100% white weak flour
I'm from Brazil and first I need to explain something about the flours here. For some time I've been making bread with a good flour that I bought in Paraguay, the best bread I've made until today was made with that flour, but it was over and I still could not buy more, so I had to use the best flour we can find in the markets here (there are better ones, but very difficult to find). There is no quality control and there are no different types of flour, as you have in the US or Italy and others, all the flours I have seen here present information that they have 10% protein. That's true? I do not know, there's no control. What I know and what many amateur and professional bakers know is that flours here can not withstand high hydration, even with 68% hydration it is very difficult to work with.
So using this flour and after Kat's tip about Matteo Festo's book, I decided to test a different method to see how the result would turn out and the differences in working the dough with this Brazilian flour.
These breads were my usual recipe, 1000g dough, 100% white flour, 65.03% water, 2.19% salt, 18.58% levain (100% hydration). Final hydration, 68%. Temperature in my refrigerator was about 5 ° C and in my kitchen during the day ranged between 20-22 ° C.
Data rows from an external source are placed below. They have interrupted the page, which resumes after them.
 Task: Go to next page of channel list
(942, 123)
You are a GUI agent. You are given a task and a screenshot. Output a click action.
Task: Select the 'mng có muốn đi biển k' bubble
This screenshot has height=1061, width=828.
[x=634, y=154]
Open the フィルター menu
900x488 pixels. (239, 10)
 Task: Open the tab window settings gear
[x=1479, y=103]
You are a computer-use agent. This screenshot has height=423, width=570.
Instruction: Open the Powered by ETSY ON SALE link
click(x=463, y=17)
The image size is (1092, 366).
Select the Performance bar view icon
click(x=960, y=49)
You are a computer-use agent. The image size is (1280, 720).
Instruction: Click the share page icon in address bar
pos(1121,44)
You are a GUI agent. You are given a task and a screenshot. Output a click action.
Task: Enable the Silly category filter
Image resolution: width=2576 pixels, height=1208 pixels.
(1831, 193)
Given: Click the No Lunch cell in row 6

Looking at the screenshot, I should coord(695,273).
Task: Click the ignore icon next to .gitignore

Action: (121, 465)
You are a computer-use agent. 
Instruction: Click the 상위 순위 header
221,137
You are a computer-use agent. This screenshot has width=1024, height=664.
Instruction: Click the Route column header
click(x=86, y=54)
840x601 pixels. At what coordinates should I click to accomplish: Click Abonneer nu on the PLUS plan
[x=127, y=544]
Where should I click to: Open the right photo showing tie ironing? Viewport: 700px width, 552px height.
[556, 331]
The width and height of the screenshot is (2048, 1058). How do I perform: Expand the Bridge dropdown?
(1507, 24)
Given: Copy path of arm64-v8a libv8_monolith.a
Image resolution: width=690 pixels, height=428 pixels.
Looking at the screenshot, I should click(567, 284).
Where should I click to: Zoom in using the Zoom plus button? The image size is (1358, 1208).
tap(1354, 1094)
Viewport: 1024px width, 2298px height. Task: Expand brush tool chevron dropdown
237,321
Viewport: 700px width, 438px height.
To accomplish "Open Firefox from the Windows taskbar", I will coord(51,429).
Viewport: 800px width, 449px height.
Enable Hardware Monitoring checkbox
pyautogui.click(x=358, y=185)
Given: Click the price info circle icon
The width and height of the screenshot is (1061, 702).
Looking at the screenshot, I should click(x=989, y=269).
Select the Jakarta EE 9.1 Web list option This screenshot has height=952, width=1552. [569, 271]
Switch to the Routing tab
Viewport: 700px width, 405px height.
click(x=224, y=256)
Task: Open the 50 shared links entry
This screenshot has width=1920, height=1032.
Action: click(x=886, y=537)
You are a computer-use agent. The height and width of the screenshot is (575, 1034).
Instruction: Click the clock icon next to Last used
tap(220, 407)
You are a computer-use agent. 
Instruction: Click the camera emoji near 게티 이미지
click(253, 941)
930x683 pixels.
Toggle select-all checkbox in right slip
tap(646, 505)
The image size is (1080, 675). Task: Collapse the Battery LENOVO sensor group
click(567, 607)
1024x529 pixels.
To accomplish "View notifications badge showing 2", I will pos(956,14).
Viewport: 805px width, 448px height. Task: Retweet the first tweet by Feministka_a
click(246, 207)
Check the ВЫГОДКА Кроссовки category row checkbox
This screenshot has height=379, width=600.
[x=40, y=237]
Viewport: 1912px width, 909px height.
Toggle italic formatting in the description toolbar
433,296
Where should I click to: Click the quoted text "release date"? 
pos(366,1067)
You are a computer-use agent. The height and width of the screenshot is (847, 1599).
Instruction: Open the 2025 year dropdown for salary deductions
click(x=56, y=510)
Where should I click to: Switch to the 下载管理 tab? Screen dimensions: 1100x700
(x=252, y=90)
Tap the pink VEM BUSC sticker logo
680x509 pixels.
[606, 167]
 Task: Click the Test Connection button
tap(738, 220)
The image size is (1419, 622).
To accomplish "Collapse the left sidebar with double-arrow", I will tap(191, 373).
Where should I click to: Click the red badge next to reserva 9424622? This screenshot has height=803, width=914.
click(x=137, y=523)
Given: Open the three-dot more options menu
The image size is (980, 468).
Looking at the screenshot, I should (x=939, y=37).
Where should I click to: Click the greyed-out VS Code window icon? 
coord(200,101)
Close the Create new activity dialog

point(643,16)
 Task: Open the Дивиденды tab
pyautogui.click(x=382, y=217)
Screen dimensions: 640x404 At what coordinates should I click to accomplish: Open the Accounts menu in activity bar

The recipe in the book asked for a higher percentage of levain, but I ended up forgetting and had to improvise. As the final proof would be at the counter I decided to keep the levain of my formula and adjust the time of final proof as the dough developed.
Basically it was this.
- mix (flour, water and levain) - 30 min "autolyse"
- add salt and mix (rubaud)
- 4 stretch and fold every 30 min
- put in refrigerator for 14 hours
- remove, pre-shape, bench rest 20 min, shape
- final proof at the counter was 3 hours for first dough and 4 hours for second
My impressions: the dough came out of the refrigerator very soft, easy to work, was definitely my best shape. I think I might have left more time at the counter, but I was afraid to overproof. It had been a long time since I had baked straight from the counter, it was harder to cut. My cuts are never unique, I can cut straight through almost to the other side, but when I get close to the other end the blade fails, the difficulty is because I cut into the pan that is very hot. I think it was a good result, I found the crust more crunchy. I got results similar to the ones I have with my normal method, but it definitely was a lot easier to work these doughs this time.
The first loaf is the top loaf in the picture. The photo of the crumb is from the second bread. The first one I gave to friends and they still did not send me the picture of the crumb (yes, I asked them to take a photo, which was weird hahaha).